A Practical Guide to Microservices and Containers

by James A. Scott

Infrastructure Agility

Application agility depends upon an equally agile infrastructure. Both have similar characteristics. As we’ve seen, agile applications are deconstructed, distributed and dynamically assembled as needed. The whole point of microservices and containers is to eliminate as much of the need for vertically integrated and hard-coded logic as possible. It is also to remove dependencies on specific servers and hardware components.

Today, organizations have an unprecedented variety of options for deploying infrastructure. There’s traditional on-premise infrastructure – the data center – public cloud, private cloud and hybrid cloud. There is also a huge selection of software-as-a-service (SaaS) providers who expose their services through APIs that their customers can use to extend their own applications. The downside of choice, of course, is complexity. That’s why agile infrastructure should be designed to be deployed on as broad a combination of platforms as possible. Resources should be shared. All platforms should support multi-tenancy for the greatest deployment flexibility. This is even desirable within the on-premises data center. As much as possible, platforms should have common operating systems, containers, automation tools, permissions, security and even pathnames. If something is in a home directory on-premise, there should be a duplicate home directory and path on a cloud platform so applications don’t come to a halt over things like simple naming conventions.

Deployment Options

Deployment options fall into four basic models, which can be mixed and matched as needed.

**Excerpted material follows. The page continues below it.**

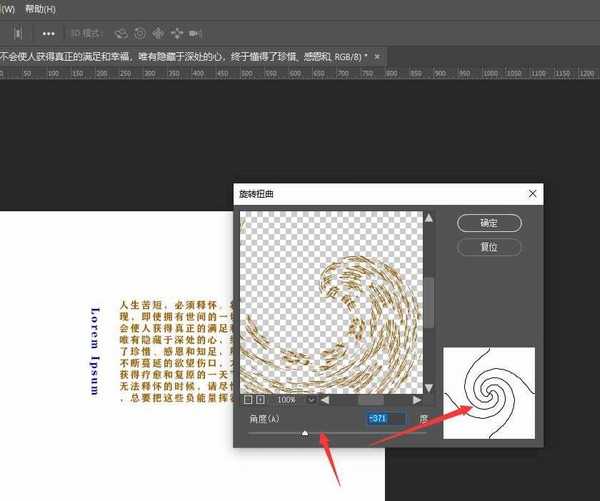Image resolution: width=600 pixels, height=501 pixels.
Task: Select the 3D roll camera icon
Action: (139, 33)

On-Premises Infrastructure

This is been the dominant enterprise computing model for more than 50 years. Organizations maintain their own equipment and software in a captive data center with full control over all aspects of processing, scheduling, administration and maintenance. Many organizations in regulated industries have no choice but to use an on-premises model because of the need to tightly control data and document processes. However, the cost and significant capital expense involved with building and maintaining on-premises architecture is prompting many organizations to shift some or all of their workloads to more-flexible cloud options. On-premises computing won’t go away anytime soon, however. Legacy equipment and applications may be incompatible with a cloud environment, and organizations that want to protect investments in hardware and software may choose to maintain on premises investments for years until depreciation cycles have run their course and applications can be redeveloped.

Public Cloud

Public cloud makes resources, such as processors, memory, operating systems, applications and storage, available over the public internet on a pay-per-usage basis. Think of it as a computers in the sky. Public cloud is like using a local server, but the server is virtualized and managed elsewhere by a cloud provider with a high degree of automation.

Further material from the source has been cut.